Dhruuv over 10 years

Thank you for the different answers. I tried to use the first code, and it is throwing me an error as below sed: -e expression #1, char 5: unterminated s command second code worked fine, but the code needs to be modified into sed 's/'\''//g' file Third one also worked fine, but the code needs to be modified into sed 'sed s/\'//g file
Dhruuv over 10 years

I am just a beginner in sed and awk Could you please explain the substitution part in your code above? Confused with the back slash and forward slash used. Thanks in advance.
Mathias Begert over 10 years

@Dhruuv, if it's any easier and if your requirement translates to stripping all single quotes from the file regardless of their position, I have added a tr alternative. Note the 047 represents the octal value for '
Dhruuv over 10 years

tr would make it more complex as I do not want the apostrophes in other columns to be replaced.
Mathias Begert over 10 years

@Dhruuv, replaced the original awk code with a readabl version. Here \047 represents the octal code for '. So substitute ' with a blank in fields 3 and 4 and then print the line
Dhruuv over 10 years

@miracle173, @Kevin: The code works, but it is replacing all the apostrophes in the file... Is there a way, I can replace the apostrophes only in the 3rd and 4th fields of the file using sed? Using awk it can be done as the solution stated by @1_CR...
Kevin over 10 years

@Dhruuv Yes, it can be done in sed, but it's not pretty.

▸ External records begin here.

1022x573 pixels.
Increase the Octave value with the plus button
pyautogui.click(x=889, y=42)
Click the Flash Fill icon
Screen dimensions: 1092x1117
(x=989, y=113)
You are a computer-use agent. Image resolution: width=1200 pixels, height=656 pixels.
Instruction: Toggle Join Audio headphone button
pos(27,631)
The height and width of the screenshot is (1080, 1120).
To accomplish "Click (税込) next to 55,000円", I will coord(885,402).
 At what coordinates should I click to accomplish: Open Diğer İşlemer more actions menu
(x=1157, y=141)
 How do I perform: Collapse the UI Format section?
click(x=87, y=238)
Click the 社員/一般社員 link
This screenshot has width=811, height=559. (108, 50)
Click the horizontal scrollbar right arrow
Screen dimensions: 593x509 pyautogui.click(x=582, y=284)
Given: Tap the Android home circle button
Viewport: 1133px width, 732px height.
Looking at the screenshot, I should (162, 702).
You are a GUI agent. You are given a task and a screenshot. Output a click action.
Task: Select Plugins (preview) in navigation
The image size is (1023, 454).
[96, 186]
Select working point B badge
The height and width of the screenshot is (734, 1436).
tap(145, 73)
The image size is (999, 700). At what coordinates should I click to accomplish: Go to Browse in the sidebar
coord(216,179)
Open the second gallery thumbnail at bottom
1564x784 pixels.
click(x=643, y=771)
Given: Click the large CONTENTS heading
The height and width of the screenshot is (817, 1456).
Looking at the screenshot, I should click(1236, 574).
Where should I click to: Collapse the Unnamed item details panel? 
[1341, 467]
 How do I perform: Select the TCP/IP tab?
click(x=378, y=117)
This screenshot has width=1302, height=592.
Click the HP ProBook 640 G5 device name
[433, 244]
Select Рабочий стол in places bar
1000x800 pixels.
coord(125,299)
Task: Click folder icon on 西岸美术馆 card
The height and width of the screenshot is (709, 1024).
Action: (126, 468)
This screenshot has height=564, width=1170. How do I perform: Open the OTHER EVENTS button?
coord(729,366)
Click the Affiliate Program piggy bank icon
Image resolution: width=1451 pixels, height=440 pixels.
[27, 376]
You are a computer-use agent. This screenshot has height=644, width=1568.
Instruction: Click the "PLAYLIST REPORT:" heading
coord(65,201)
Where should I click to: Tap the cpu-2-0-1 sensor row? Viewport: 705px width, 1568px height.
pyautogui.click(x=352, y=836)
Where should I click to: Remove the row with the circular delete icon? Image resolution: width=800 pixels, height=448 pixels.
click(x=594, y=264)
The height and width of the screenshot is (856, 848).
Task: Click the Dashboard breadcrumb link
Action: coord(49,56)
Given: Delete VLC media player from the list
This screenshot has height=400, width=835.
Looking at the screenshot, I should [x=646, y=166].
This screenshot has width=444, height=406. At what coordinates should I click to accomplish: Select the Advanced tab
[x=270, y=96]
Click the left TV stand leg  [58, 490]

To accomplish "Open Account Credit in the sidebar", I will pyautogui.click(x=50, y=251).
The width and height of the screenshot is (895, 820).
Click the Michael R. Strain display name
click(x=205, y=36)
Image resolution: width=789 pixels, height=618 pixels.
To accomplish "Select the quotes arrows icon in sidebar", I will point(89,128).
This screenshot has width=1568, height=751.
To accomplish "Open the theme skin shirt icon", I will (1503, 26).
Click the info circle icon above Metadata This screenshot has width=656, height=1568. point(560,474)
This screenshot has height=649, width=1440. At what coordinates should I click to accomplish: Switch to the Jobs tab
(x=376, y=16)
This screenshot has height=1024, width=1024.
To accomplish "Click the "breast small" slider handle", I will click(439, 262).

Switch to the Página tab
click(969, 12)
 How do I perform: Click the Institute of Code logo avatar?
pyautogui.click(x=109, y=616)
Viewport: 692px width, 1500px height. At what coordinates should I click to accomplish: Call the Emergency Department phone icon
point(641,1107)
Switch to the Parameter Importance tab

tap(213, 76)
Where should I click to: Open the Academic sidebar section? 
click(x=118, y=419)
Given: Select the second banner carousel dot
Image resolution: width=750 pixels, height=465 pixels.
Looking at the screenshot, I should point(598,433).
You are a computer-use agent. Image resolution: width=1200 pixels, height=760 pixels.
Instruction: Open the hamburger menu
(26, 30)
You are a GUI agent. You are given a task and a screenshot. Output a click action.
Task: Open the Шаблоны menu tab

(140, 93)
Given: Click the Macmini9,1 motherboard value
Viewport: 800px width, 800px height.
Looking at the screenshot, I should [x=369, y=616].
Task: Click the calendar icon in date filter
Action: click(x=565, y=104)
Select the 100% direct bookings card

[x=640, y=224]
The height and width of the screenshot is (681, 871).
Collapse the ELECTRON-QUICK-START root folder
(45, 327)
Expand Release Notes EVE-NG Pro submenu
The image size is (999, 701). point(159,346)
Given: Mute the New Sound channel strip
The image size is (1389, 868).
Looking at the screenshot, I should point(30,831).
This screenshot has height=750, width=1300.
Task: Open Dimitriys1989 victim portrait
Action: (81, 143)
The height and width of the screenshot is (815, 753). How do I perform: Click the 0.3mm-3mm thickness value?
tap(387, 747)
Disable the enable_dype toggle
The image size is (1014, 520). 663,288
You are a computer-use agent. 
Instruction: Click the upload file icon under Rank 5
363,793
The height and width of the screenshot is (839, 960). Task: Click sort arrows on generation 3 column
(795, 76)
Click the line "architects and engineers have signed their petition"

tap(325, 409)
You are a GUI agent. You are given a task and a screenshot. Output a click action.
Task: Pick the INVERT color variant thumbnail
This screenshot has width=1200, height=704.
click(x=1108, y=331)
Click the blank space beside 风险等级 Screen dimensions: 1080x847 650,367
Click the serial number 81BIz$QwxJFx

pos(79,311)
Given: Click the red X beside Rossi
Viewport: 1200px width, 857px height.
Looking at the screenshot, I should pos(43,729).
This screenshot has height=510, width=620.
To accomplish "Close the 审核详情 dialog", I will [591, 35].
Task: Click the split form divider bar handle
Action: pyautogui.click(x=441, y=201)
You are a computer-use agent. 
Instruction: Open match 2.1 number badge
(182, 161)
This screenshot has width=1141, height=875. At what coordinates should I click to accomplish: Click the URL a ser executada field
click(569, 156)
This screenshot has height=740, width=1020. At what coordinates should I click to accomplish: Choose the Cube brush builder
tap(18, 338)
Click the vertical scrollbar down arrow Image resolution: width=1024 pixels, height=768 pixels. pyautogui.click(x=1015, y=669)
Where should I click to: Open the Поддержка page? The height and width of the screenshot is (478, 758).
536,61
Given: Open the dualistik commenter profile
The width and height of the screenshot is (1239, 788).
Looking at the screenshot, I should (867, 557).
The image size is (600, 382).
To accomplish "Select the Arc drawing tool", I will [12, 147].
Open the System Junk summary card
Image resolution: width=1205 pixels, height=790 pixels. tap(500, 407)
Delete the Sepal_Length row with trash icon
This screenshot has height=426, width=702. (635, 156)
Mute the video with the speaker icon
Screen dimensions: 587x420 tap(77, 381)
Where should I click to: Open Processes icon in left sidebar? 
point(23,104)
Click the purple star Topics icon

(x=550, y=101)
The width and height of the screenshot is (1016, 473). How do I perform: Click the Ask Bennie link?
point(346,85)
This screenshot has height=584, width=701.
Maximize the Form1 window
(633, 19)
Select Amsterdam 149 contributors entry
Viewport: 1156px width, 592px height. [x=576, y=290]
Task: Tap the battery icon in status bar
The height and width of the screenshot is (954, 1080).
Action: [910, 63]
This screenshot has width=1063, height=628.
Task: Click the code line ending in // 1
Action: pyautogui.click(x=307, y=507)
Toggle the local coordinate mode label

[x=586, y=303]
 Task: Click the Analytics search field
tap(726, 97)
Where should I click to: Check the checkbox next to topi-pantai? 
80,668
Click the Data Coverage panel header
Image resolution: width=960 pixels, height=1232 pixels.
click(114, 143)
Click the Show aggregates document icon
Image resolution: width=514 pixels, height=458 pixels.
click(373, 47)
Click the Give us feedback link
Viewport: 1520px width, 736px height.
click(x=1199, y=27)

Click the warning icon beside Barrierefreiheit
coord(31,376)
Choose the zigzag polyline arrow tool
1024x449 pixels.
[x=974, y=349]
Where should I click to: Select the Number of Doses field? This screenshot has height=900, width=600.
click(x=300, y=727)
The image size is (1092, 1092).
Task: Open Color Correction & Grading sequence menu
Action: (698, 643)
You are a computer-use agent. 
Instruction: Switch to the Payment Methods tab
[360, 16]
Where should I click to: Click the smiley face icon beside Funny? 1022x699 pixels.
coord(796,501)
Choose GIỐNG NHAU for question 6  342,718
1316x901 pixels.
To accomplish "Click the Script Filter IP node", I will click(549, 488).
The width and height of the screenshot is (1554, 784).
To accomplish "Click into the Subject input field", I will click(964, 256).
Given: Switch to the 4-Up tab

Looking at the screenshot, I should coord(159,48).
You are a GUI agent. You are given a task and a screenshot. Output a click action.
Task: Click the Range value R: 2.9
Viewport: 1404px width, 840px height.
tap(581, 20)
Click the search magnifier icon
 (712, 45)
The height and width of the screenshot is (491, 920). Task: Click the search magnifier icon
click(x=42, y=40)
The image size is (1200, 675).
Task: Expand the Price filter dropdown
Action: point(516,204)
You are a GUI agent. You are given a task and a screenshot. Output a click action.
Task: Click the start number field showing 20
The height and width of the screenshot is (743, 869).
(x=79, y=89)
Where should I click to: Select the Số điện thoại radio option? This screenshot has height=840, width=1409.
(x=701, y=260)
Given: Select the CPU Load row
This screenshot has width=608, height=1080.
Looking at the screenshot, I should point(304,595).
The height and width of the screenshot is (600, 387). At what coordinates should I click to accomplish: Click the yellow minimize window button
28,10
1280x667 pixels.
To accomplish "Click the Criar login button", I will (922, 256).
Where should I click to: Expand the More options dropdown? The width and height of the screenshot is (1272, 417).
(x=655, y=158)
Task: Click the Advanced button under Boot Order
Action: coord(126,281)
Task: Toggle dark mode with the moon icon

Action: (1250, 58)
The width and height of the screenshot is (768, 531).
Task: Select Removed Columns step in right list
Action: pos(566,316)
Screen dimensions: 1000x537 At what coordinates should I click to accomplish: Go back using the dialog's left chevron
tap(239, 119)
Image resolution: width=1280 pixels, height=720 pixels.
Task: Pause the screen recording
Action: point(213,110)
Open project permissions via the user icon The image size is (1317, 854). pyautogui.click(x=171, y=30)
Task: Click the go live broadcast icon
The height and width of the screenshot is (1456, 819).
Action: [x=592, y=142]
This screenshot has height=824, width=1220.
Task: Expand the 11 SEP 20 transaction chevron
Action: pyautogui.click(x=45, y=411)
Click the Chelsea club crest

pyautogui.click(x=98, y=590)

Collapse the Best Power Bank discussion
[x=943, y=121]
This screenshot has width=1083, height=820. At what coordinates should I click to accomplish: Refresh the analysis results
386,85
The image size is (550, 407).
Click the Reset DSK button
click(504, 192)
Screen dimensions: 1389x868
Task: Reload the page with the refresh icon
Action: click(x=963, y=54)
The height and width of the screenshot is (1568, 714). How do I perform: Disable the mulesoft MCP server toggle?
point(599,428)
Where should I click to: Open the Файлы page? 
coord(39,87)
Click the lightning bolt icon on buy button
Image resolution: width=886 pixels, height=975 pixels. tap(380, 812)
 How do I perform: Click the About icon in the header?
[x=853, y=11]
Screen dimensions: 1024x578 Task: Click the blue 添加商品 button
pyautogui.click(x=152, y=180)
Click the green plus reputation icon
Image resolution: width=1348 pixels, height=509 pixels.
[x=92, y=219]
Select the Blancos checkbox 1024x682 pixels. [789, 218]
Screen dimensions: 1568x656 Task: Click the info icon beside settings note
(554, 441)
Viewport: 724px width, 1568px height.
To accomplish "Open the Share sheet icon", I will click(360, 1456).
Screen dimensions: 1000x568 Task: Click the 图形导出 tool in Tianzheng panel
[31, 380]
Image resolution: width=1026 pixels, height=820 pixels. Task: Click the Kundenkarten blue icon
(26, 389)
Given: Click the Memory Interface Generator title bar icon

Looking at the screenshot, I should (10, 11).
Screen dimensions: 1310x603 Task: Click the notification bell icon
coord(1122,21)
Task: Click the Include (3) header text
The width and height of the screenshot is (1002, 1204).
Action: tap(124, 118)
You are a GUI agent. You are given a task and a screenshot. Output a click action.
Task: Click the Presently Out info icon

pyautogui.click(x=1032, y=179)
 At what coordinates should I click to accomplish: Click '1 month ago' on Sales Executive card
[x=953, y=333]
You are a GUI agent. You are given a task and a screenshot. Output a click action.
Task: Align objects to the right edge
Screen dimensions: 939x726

You're better off with awk, it was designed for delimited text files like this. In case you really want to see, sed 's/\([^,]*,[^,]*,\)'\''\([^,]*,\)'\''/\1\2/' test.in or sed -E "s/(([^,]*,){2})'([^,]*,)'/\1\2/" test.in (Depending on your sed version, you may need to change -E to -r).
Dhruuv over 10 years

@Kevin: Thanks Kevin, very helpful... I just wanted to see if we can achieve this in sed just for the columns 3 and 4... I will go ahead with awk then... :)